Keanu passed away on Sept. 10 at the age of 13 from esophageal paralysis, which caused swallowing and breathing problems. Keanu served as Caldwell's Seeing Eye dog from Nov. 1999 until April 2007. After retirement, Keanu went to live with Caldwell's daughter, Roxanne Fridley.
Keanu first made the Hood River News in 2000, when Caldwell and Ken Jernstedt talked about the proper etiquette around Seeing Eye dogs.
The next time Keanu was featured in the News was 2006, after he was attacked by another dog.
"On the day of the attack, the pair went to Rosauers Supermarket for their daily trip to have coffee," wrote News staff writer Sue Ryan on July 1, 2006. "When they went to return home, they walked past the store's can room when Caldwell said a dog jumped onto Keanu from nowhere."
Rosauers employee Mike Lompa helped get the dog off of Keanu, then took down the owner's information. Unfortunately, she gave false information, making locating her difficult.
"Keanu was attacked in May and they found her in September," Caldwell says. "It took a Good Samaritan who lived in BZ Corners. She saw the story in the Hood River News and thought she recognized the woman from the description. She went looking for her and took pictures, then brought them to Mike, and he identified them." The owner had to pay Keanu's vet bill, and Skamania County Animal Control had the animal euthanized.
Keanu received numerous puncture wounds in the attack, as well as emotional scars - he was terrified to be around other dogs.
"Guide Dog wanted him to continue working, but he was so traumatized that he couldn't," says Fridley. Keanu worked for about another year after the attack, retiring Easter 2007.
"It was really sad when Keanu got attacked because he had another two or three years left in him," said Caldwell. "They're emotional dogs and they want to help their master no matter what. Even when he got hurt that day, he wanted to lead me home."
Fridley had applied to adopt Keanu upon his retirement before the attack took place.
"We knew ahead of time that I was going to adopt him because it was too hard for my dad to give him up," she says. "We didn't want him up for adoption for someone else to take."
Fridley says that it took more than six months for Keanu to be comfortable enough to approach another dog on his own after retiring. And because Keanu had been a working dog, it took time to learn to relax and enjoy himself. In a June 27, 2007, article updating Keanu's retirement, Fridley said she hoped that "someday he'll figure out that he's supposed to chase the ball when someone tosses it for him."
"He never did play fetch," Findley says. "He just didn't care about it.
"He was such a gentle giant and loved everyone.

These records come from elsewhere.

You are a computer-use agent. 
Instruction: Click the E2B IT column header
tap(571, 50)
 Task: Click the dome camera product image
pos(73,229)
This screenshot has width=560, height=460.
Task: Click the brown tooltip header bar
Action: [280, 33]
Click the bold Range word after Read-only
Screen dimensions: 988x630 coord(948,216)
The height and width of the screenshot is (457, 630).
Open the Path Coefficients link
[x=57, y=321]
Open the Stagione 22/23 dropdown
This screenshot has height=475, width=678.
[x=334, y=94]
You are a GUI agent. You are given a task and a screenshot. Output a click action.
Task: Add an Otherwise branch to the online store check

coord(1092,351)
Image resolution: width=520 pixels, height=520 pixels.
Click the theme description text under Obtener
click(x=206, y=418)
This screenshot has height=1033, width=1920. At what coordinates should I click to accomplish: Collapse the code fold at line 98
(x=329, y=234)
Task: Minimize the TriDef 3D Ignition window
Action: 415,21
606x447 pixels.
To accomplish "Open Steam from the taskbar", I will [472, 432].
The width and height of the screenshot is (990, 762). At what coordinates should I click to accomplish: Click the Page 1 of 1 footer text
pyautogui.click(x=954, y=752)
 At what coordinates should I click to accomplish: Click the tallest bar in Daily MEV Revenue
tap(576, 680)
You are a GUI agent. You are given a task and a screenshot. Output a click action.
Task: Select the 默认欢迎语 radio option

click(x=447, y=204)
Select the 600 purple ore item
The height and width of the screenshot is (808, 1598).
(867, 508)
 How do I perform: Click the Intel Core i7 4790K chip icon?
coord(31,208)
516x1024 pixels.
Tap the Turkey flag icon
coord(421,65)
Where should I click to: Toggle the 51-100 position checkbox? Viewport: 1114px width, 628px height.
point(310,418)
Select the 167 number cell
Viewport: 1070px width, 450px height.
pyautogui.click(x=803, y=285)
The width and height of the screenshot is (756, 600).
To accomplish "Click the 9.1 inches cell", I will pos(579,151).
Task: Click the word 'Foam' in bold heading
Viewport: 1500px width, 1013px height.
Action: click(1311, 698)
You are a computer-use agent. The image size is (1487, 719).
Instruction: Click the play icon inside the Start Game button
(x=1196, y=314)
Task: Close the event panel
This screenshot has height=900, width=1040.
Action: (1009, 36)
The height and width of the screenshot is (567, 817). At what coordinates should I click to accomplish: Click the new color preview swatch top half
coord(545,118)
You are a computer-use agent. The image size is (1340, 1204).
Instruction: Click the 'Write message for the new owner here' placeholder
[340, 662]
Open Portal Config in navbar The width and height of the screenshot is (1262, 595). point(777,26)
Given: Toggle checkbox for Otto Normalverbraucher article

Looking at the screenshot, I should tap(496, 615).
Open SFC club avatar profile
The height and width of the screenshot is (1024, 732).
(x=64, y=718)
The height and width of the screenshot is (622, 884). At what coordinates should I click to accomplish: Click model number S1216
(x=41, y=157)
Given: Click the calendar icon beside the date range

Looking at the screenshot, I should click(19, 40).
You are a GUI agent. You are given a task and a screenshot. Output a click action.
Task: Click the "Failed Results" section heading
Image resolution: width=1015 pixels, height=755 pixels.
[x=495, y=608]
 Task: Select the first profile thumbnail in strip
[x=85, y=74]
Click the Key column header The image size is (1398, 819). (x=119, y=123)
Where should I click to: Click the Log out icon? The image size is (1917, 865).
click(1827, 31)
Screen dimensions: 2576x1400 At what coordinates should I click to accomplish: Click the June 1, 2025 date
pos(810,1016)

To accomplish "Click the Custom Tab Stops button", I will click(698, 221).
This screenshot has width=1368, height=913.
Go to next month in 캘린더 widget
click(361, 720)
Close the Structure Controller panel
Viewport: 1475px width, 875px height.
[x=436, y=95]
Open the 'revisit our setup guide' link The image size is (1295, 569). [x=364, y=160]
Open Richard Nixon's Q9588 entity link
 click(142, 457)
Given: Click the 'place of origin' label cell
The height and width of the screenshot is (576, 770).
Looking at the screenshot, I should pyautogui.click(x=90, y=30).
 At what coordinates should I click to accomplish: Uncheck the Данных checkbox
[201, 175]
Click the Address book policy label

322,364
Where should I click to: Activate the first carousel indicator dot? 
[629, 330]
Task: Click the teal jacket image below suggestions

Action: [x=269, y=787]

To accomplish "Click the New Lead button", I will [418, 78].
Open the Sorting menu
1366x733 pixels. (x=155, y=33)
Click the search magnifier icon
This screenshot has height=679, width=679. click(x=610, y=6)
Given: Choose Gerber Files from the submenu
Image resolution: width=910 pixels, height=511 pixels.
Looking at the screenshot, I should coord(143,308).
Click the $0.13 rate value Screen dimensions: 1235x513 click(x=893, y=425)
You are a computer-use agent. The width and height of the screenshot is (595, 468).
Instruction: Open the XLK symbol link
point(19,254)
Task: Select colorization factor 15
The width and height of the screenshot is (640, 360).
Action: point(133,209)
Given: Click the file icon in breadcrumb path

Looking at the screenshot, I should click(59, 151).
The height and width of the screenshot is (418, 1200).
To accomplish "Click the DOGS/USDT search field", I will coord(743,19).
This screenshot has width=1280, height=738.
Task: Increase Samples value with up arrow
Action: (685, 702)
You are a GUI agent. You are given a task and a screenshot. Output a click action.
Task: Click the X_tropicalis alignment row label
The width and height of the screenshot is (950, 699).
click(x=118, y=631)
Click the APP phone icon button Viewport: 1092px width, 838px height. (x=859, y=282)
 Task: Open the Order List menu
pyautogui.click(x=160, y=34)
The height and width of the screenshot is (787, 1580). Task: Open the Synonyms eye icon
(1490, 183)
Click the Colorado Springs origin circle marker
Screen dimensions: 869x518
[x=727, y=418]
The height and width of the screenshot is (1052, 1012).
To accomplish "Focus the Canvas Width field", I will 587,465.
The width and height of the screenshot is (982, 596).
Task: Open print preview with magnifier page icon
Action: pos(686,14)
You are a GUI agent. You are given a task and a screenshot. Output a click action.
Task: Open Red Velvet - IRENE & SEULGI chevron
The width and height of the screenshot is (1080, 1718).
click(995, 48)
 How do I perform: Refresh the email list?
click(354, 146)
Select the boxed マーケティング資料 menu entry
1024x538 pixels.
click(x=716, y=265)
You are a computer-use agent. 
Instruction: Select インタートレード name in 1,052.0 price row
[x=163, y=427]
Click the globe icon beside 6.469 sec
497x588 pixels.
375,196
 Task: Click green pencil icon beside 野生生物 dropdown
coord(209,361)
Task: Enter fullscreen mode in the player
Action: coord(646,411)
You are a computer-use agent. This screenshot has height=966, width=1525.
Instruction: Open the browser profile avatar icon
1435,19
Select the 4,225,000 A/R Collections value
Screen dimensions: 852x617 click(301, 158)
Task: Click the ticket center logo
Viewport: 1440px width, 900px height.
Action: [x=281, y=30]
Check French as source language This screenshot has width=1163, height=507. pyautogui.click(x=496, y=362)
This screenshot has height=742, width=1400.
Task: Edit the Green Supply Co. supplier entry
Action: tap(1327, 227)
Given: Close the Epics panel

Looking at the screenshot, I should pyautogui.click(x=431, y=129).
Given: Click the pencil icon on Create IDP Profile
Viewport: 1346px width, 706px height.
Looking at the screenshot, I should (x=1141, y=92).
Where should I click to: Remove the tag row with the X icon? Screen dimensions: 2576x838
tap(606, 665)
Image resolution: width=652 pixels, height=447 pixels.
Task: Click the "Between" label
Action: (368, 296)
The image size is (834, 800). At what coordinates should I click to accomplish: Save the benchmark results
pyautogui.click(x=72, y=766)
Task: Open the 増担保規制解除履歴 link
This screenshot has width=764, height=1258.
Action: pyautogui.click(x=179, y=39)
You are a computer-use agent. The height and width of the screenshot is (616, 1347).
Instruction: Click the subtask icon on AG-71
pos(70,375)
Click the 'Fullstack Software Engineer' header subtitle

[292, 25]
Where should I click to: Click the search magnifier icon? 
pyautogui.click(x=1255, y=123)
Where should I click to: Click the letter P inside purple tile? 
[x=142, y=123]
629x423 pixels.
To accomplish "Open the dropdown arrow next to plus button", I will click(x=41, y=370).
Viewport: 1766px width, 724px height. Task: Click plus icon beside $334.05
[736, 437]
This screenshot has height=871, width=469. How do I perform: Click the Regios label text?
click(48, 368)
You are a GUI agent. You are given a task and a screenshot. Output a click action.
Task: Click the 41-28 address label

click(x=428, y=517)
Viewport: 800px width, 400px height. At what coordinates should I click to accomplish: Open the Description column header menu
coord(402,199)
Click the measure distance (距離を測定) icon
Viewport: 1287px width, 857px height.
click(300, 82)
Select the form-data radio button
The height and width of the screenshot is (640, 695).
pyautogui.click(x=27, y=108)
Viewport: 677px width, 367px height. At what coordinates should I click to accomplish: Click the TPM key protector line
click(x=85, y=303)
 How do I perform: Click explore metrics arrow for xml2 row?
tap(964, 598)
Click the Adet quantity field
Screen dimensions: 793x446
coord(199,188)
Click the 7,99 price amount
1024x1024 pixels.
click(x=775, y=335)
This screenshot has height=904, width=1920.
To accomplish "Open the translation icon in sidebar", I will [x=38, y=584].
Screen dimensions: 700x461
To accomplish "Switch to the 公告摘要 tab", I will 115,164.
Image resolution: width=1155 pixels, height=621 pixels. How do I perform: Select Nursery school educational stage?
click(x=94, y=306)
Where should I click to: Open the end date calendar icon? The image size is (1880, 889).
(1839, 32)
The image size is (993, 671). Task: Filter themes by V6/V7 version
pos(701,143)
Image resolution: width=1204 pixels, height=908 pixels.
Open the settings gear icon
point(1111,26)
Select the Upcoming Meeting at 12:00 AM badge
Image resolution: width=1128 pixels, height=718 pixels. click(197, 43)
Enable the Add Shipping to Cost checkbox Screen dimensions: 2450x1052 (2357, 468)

He was laid back and happy-go-lucky and very special. He'd just let the kids crawl all over him."
As for Caldwell, his warmest memories of Keanu mostly center on the dog's "willingness to do a job that is not a normal job for a dog to do."
"He was constantly wanting to go, and it didn't matter where it was - he just wanted to go," says Caldwell. "All the people in town we came in contact with just loved him. It was like he was smiling all the time."
Caldwell has had two more Seeing Eye dogs since Keanu's retirement: Timmy, who "was a dog who wanted to be a dog," says Fridley, and who is now the mascot at Hotel Monaco in Portland; and Harold, Caldwell's current dog, who "is pretty close to the great dog that Keanu was, and more attentive to his job," said Fridley.
Caldwell and Fridley thank Dr. Mike Foss and Dr. Tom Gilliom, and the staff at Alpine Veterinary Hospital and Tucker Road Animal Hospital, respectively, for the medical help and care Keanu received over the past 12 years.